Start of Exercise data

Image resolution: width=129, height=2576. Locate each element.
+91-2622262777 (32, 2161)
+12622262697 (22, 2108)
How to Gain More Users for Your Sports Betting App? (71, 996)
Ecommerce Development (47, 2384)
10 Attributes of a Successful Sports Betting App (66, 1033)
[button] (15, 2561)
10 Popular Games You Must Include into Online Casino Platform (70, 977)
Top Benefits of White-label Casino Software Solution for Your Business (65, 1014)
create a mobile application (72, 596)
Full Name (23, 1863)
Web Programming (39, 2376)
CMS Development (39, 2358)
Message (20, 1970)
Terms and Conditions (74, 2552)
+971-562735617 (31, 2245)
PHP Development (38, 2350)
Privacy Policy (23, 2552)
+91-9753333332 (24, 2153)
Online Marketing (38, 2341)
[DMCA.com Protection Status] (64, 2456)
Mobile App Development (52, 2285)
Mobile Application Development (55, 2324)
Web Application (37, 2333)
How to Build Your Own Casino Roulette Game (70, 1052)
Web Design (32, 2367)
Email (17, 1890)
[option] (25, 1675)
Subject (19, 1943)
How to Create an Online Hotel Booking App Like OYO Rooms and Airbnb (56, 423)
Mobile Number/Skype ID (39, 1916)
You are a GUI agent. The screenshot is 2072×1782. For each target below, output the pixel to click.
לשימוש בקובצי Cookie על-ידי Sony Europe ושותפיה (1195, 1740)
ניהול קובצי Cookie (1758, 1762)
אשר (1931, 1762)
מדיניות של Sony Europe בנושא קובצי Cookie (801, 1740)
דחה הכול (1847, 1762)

End of Exercise data

* _What this task involves_: Give the number of lines in the material above that have the word "Online" in them, and nothing more.

* _Reply_: 3